What is needed >> Pictures stay out of the copy, and everything else in the data below is repeated exactly.

Given entries section start

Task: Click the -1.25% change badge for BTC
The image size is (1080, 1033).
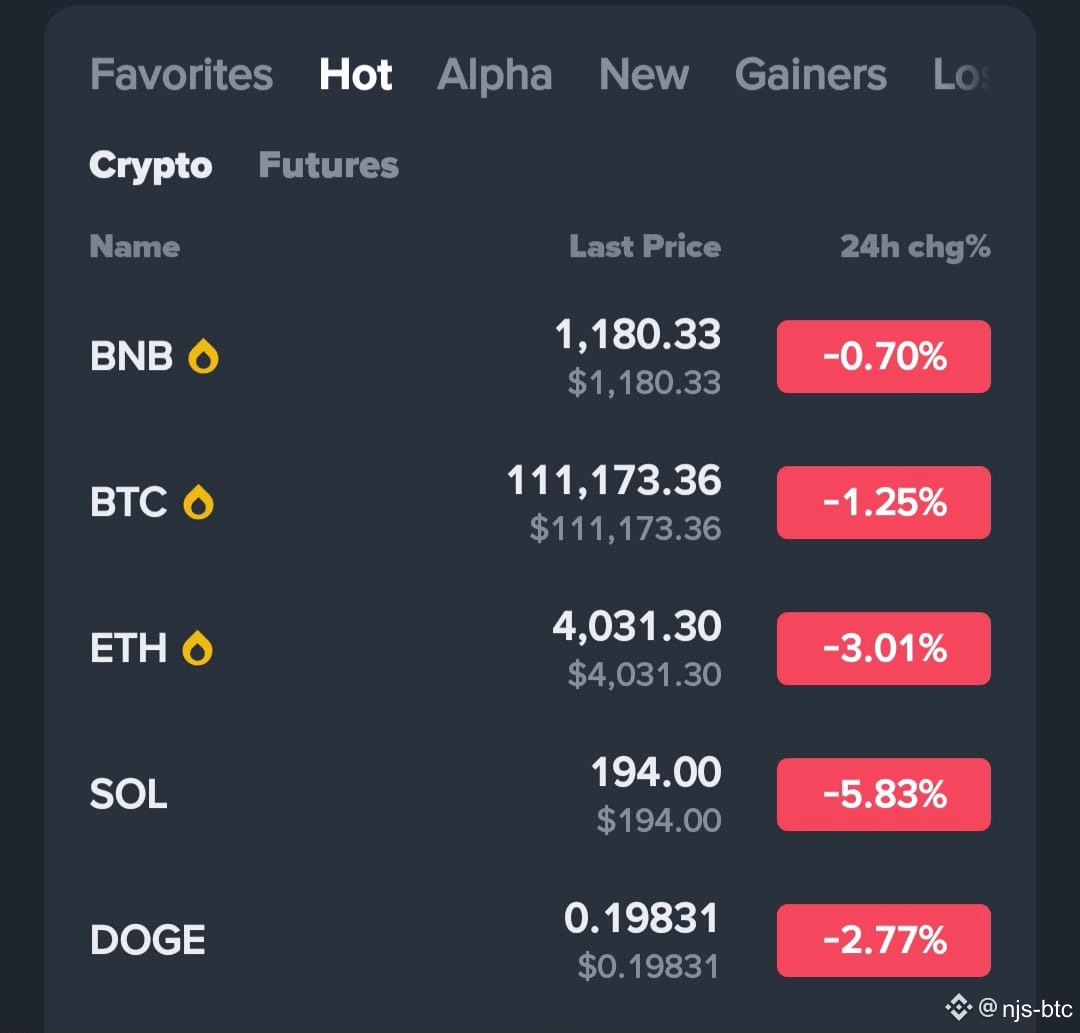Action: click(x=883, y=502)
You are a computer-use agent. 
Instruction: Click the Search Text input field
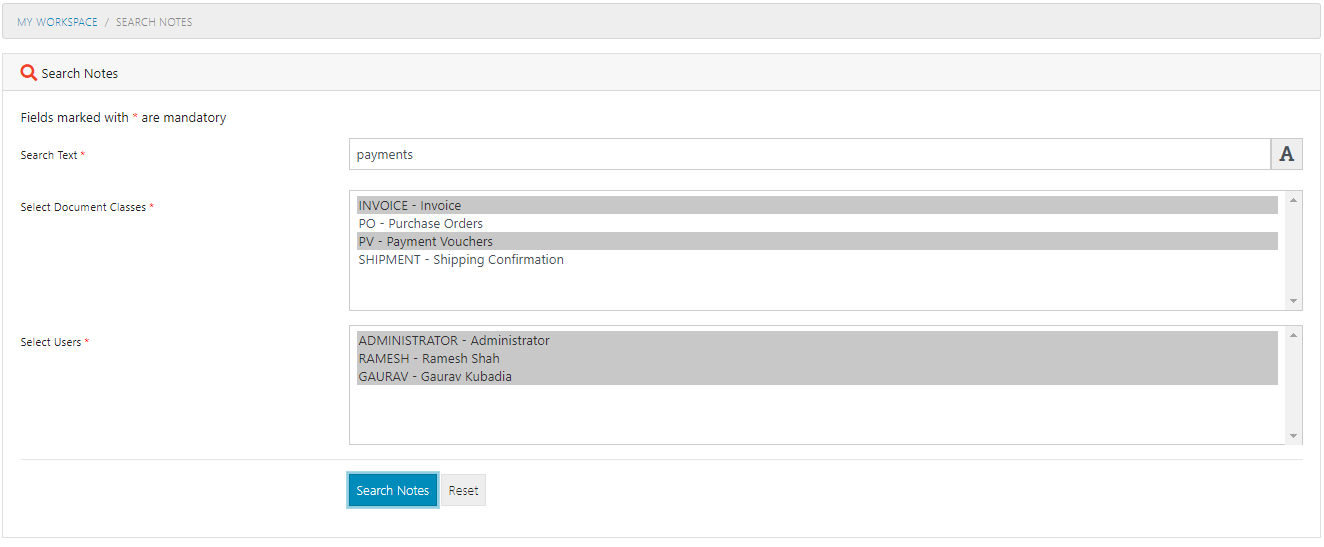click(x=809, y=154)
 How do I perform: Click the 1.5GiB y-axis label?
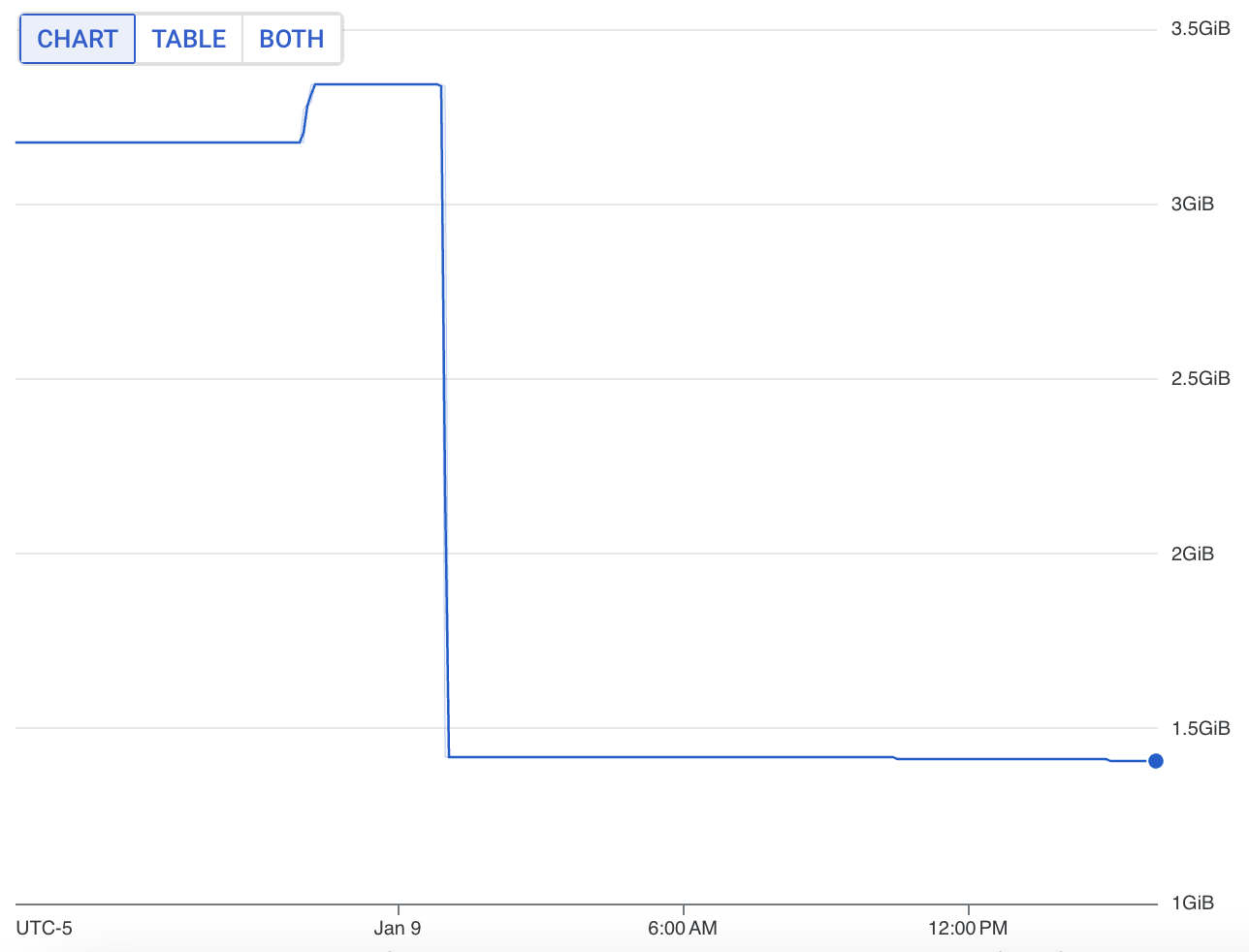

Given entries section end

Expected answer >>
Task: Click the -1.25% change badge for BTC
The image size is (1080, 1033).
Action: click(x=883, y=502)
You are a computer-use agent. 
Instruction: Click the Search Text input field
click(x=809, y=154)
 How do I perform: Click the 1.5GiB y-axis label?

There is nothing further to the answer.